- _抜粋テキスト_

62歳夫を亡くした60歳専業主婦「遺族厚生年金を受け取れない」に悲鳴「そんな、まさか?」…注意すべき年金の落とし穴

登場人物
・ゆめこさん(以下、ゆ)……大正時代からタイムスリップしてきた26歳女性。なぜか、現代社会にめちゃくちゃ詳しい。

・ワイ(以下、ワ)……ゆめこさんの白い飼い犬。お菓子好き。ミーハー。

・ウスイ サチコ(以下、主)……今回の主人公。60歳で夫に先立たれ、独身となった。

主:私の名前はウスイ サチコ、今年で60歳になるわ。(2023年時点)

私の夫は大学時代に一級建築士の資格試験に合格して、新卒で建築会社に就職。2年の実務経験を積んだのち一級建築士の免許を取得し設計士として活躍したわ。

24年半経験を積んだ後、46歳で会社から独立。それからはフリーランスで住宅の設計やビルの設計などを色々手がけてきた。

夫から「独立したい」と打ち明けられたとき、私としては収入が安定している会社員をつづけて欲しいと思ったわ。子どもも2人いるし……。でもやりたいことに挑戦する姿勢は素晴らしいと思ったから、反対はしなかったの。

ふたを開けてみると、そんな心配は杞憂だったわ。夫の努力のおかげで会社員時代以上に豊かな暮らしができた。子どもたちを無事に大学まで出すことがかなって、今じゃ2人ともやりたいことを仕事にして、結婚して家庭をもってるわ。

ワ:順調な人生だね!

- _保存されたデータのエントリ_
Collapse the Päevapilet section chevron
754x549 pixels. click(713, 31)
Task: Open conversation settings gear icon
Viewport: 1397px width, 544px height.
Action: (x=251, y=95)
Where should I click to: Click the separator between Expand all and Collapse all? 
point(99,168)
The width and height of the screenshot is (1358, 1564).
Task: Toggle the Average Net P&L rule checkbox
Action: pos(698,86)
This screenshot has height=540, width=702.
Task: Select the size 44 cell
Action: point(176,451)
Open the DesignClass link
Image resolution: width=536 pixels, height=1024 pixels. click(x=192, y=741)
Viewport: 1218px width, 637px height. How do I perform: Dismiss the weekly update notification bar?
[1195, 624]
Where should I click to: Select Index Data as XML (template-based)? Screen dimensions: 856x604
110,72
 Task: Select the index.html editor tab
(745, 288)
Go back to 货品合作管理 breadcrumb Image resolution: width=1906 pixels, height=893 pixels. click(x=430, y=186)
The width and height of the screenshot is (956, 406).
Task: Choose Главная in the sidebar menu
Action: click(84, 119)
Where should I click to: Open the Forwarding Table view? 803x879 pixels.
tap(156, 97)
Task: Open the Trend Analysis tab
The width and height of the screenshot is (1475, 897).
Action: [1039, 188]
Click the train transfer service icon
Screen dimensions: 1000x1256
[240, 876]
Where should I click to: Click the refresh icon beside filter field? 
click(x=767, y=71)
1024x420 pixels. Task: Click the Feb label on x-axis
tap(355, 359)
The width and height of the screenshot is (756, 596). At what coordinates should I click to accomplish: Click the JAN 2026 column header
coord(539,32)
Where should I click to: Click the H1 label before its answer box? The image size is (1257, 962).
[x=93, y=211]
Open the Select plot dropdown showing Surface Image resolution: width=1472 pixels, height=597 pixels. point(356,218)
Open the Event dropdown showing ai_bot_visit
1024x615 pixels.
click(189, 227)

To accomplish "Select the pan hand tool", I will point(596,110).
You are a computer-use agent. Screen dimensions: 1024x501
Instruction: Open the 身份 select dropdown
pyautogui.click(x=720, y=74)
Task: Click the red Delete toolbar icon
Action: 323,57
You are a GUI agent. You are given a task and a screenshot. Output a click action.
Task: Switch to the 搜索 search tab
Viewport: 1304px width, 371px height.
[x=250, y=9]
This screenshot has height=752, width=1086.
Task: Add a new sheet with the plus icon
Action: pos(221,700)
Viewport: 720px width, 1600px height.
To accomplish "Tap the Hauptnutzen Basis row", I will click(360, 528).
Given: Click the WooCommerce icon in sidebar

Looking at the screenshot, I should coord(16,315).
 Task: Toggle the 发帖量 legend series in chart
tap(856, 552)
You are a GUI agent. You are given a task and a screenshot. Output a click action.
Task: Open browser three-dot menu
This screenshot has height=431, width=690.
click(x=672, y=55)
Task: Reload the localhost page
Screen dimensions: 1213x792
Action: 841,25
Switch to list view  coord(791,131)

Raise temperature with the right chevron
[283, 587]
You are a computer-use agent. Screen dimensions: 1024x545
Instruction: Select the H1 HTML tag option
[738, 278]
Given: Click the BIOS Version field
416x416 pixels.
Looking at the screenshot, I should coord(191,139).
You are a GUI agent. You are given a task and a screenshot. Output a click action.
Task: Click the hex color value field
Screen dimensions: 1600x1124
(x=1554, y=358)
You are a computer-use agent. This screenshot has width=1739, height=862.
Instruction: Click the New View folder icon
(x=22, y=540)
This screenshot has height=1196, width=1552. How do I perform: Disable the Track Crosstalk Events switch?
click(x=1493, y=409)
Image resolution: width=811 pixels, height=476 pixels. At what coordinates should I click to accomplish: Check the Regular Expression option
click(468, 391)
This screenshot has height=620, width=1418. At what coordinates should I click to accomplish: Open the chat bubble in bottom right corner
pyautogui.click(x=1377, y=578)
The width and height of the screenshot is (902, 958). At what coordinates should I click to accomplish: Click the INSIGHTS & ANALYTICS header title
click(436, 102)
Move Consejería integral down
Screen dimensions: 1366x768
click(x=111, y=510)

- _課題 A_
抜粋テキストの「62歳夫を亡くした60歳専業」から「主:私の名前はウスイ サチコ、今年で60歳になるわ。(2023年時点)」まで（両端を含む）を、「飼い犬」を「愛犬」に差し替えて更新してください。
- _課題 B_
抜粋テキストの「登場人物」に挙げられているのはだれですか。すべて答えてください。

- _出力結果 A_
62歳夫を亡くした60歳専業主婦「遺族厚生年金を受け取れない」に悲鳴「そんな、まさか?」…注意すべき年金の落とし穴

登場人物
・ゆめこさん(以下、ゆ)……大正時代からタイムスリップしてきた26歳女性。なぜか、現代社会にめちゃくちゃ詳しい。

・ワイ(以下、ワ)……ゆめこさんの白い愛犬。お菓子好き。ミーハー。

・ウスイ サチコ(以下、主)……今回の主人公。60歳で夫に先立たれ、独身となった。

主:私の名前はウスイ サチコ、今年で60歳になるわ。(2023年時点)

- _出力結果 B_
ゆめこさん、ワイ、ウスイ サチコ